Assassin’s Creed Shadows on Nintendo Switch 2: performance, DLSS and visual compromises
That sounds ambitious for a portable console, and it is: the team had to completely rethink how the game is rendered and how its systems talk to each other in order to deliver a stable 30 frames per second experience on the go.

Next-gen Anvil engine squeezed onto a handheld

At the heart of Shadows sits the latest evolution of the Anvil engine, which Ubisoft has been refining for more than a decade. In its full-fat form on high-end hardware, this version of Anvil leans heavily on modern rendering techniques. Global illumination and reflections are handled through extensive ray tracing, painting Kyoto streets and rural villages with convincing indirect light, reflections in puddles, and subtle bounce lighting. Weather is no longer just a layer of particles: wind and rain are driven by fluid simulation that bends trees, whips cloth, and even changes the direction of falling raindrops.

Clouds, too, are simulated rather than painted on a skybox. A physics-based, procedural cloud system continually evolves cloudscapes as time passes, making each sunrise subtly different from the last. On top of that, Anvil now incorporates a Nanite-style micropolygon system that virtualizes geometry. Instead of manually authoring multiple levels of detail for every rock and roof tile, artists can push extremely dense meshes, while the engine dynamically adjusts triangle density with distance. Destruction physics, cloth behaviour, and material responses have all been upgraded to make combat and stealth movement feel more physical and reactive.

Streaming, geometry and next-gen scale

Behind the scenes, Ubisoft rebuilt terrain and asset streaming around this virtualized geometry. Dense villages, rice fields, and mountainous passes can stay loaded without hammering the CPU or flooding storage bandwidth. Deeper GPU instancing and mesh shader integration let the engine throw countless small props – lanterns, foliage clusters, roof tiles – onto the screen without drowning the CPU in draw calls. All of this defines Assassin’s Creed Shadows as a thoroughly next-generation production on powerful machines.

Redesigning the world for Nintendo Switch 2

None of that changes the reality that Nintendo Switch 2 is significantly less powerful than a gaming PC or the current crop of home consoles. Project Lead Programmer Bruno explains that the team effectively had to re-author the way the world is drawn for Nintendo’s hardware. Fundamental simulation systems such as clouds and cloth remain present, but they are aggressively optimized and, in some cases, scaled back to ease GPU load. For global illumination, the Switch 2 version uses a baked solution – the same one already targeting low-spec PCs and Xbox Series S – rather than leaning on the console’s hardware ray tracing capabilities. This approach saves precious RAM and cuts the cost of lighting every alley and forest path in real time.

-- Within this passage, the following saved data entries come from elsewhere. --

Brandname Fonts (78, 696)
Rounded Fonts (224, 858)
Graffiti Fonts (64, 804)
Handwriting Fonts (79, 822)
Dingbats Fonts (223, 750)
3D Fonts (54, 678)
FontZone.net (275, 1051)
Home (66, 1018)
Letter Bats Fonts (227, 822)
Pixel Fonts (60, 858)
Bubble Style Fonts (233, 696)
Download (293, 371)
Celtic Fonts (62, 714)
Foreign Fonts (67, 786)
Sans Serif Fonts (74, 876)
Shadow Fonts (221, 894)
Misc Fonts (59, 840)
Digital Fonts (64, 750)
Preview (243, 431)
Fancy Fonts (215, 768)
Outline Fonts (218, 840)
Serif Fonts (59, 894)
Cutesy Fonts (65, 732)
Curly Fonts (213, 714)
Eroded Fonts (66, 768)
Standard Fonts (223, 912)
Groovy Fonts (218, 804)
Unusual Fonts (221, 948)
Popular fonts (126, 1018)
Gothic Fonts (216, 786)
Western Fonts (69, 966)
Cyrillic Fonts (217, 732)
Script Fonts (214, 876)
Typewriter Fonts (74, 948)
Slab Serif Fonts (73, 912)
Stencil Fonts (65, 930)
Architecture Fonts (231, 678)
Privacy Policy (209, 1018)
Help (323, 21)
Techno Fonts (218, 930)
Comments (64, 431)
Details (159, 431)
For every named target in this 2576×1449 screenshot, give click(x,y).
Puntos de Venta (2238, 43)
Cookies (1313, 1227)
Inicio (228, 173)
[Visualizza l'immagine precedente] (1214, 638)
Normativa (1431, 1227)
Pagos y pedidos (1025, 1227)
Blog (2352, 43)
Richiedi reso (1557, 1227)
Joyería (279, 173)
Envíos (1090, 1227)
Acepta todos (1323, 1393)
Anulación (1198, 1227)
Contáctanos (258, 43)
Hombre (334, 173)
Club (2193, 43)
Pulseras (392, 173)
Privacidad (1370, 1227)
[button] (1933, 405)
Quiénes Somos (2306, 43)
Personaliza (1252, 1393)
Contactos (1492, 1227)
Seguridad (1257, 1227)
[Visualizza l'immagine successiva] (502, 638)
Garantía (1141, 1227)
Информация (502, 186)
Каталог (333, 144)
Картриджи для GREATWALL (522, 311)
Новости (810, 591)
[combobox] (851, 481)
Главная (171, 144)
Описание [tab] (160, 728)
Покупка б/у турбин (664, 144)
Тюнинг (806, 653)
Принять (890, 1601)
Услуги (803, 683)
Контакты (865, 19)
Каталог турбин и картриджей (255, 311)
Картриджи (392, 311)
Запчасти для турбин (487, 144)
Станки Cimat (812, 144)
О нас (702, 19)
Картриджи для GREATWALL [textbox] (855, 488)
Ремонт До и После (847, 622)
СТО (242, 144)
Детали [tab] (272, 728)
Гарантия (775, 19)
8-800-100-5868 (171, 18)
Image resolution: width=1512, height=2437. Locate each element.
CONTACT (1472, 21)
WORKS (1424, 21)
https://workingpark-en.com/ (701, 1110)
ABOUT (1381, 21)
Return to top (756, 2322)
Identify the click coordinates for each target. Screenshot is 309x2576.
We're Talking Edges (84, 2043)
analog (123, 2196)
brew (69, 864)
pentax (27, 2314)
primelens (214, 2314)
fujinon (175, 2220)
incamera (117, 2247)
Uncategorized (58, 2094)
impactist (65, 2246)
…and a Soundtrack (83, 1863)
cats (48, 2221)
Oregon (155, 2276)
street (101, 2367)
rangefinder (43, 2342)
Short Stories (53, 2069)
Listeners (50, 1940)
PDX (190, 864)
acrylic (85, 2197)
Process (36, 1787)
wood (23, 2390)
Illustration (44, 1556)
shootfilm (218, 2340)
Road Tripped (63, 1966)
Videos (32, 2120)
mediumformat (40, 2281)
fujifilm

Ubisoft did not simply flip a single ‘low’ preset. The studio tuned almost every visual parameter on a per-scenario basis. Level of detail thresholds, draw distances, texture resolutions, and object streaming budgets are all adjusted region by region to keep performance in check. In the busiest hubs, NPC density is reduced only where it is strictly necessary, preserving the sense of life in markets and castles while avoiding CPU or bandwidth spikes that might cause stutter. The result is a game that still feels bustling, even if it is subtly leaner than its counterparts on more powerful devices.

DLSS, frame rate targets and visual trade-offs

To make this all work, Ubisoft leans on one of Nintendo Switch 2’s most important features: hardware support for NVIDIA DLSS. Instead of rendering every frame at native resolution, the game draws a lower-resolution image, which DLSS then reconstructs into a sharper final frame using temporal data and machine learning. This substantially improves performance and allows the engine to target a stable 30 frames per second in both handheld and docked modes. Ubisoft ultimately chose consistency over chasing 40 or 60FPS targets, prioritizing a smooth, predictable frame time over fluctuating performance.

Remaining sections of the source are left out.